=== Brief ===
A verbatim repeat of the records beneath this line is needed.

Stored items:
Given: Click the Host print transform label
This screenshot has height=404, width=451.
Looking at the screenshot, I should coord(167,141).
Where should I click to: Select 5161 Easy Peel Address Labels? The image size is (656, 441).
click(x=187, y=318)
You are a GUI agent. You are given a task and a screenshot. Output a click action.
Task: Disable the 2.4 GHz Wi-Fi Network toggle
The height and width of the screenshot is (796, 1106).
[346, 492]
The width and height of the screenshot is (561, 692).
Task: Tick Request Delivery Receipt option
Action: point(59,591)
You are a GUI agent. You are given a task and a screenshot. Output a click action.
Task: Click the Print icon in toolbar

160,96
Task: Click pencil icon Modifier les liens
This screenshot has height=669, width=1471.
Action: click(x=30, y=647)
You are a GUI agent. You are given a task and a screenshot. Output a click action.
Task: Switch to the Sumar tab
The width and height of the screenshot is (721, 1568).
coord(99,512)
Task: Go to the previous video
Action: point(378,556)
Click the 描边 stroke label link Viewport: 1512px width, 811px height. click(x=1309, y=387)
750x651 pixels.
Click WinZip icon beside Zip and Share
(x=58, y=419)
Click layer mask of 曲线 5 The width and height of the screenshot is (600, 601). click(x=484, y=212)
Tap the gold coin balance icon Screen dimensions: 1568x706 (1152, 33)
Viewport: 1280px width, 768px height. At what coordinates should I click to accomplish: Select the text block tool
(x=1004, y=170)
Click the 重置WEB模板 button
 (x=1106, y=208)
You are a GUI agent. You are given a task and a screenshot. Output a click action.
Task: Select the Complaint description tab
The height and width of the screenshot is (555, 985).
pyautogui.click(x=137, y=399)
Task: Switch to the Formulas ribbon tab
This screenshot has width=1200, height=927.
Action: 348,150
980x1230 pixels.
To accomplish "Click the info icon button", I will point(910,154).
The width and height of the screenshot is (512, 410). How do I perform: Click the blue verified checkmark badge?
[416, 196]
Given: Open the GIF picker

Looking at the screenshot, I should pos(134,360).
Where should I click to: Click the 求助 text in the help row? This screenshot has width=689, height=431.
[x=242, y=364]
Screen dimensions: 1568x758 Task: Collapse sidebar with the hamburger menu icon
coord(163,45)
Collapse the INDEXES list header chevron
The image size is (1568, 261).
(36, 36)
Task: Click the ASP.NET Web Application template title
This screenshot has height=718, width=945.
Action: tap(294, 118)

=== Solution to the problem ===
Given: Click the Host print transform label
This screenshot has height=404, width=451.
Looking at the screenshot, I should coord(167,141).
Where should I click to: Select 5161 Easy Peel Address Labels? The image size is (656, 441).
click(x=187, y=318)
You are a GUI agent. You are given a task and a screenshot. Output a click action.
Task: Disable the 2.4 GHz Wi-Fi Network toggle
The height and width of the screenshot is (796, 1106).
[346, 492]
The width and height of the screenshot is (561, 692).
Task: Tick Request Delivery Receipt option
Action: point(59,591)
You are a GUI agent. You are given a task and a screenshot. Output a click action.
Task: Click the Print icon in toolbar

160,96
Task: Click pencil icon Modifier les liens
This screenshot has height=669, width=1471.
Action: click(x=30, y=647)
You are a GUI agent. You are given a task and a screenshot. Output a click action.
Task: Switch to the Sumar tab
The width and height of the screenshot is (721, 1568).
coord(99,512)
Task: Go to the previous video
Action: point(378,556)
Click the 描边 stroke label link Viewport: 1512px width, 811px height. click(x=1309, y=387)
750x651 pixels.
Click WinZip icon beside Zip and Share
(x=58, y=419)
Click layer mask of 曲线 5 The width and height of the screenshot is (600, 601). click(x=484, y=212)
Tap the gold coin balance icon Screen dimensions: 1568x706 (1152, 33)
Viewport: 1280px width, 768px height. At what coordinates should I click to accomplish: Select the text block tool
(x=1004, y=170)
Click the 重置WEB模板 button
 (x=1106, y=208)
You are a GUI agent. You are given a task and a screenshot. Output a click action.
Task: Select the Complaint description tab
The height and width of the screenshot is (555, 985).
pyautogui.click(x=137, y=399)
Task: Switch to the Formulas ribbon tab
This screenshot has width=1200, height=927.
Action: 348,150
980x1230 pixels.
To accomplish "Click the info icon button", I will point(910,154).
The width and height of the screenshot is (512, 410). How do I perform: Click the blue verified checkmark badge?
[416, 196]
Given: Open the GIF picker

Looking at the screenshot, I should pos(134,360).
Where should I click to: Click the 求助 text in the help row? This screenshot has width=689, height=431.
[x=242, y=364]
Screen dimensions: 1568x758 Task: Collapse sidebar with the hamburger menu icon
coord(163,45)
Collapse the INDEXES list header chevron
The image size is (1568, 261).
(36, 36)
Task: Click the ASP.NET Web Application template title
This screenshot has height=718, width=945.
Action: tap(294, 118)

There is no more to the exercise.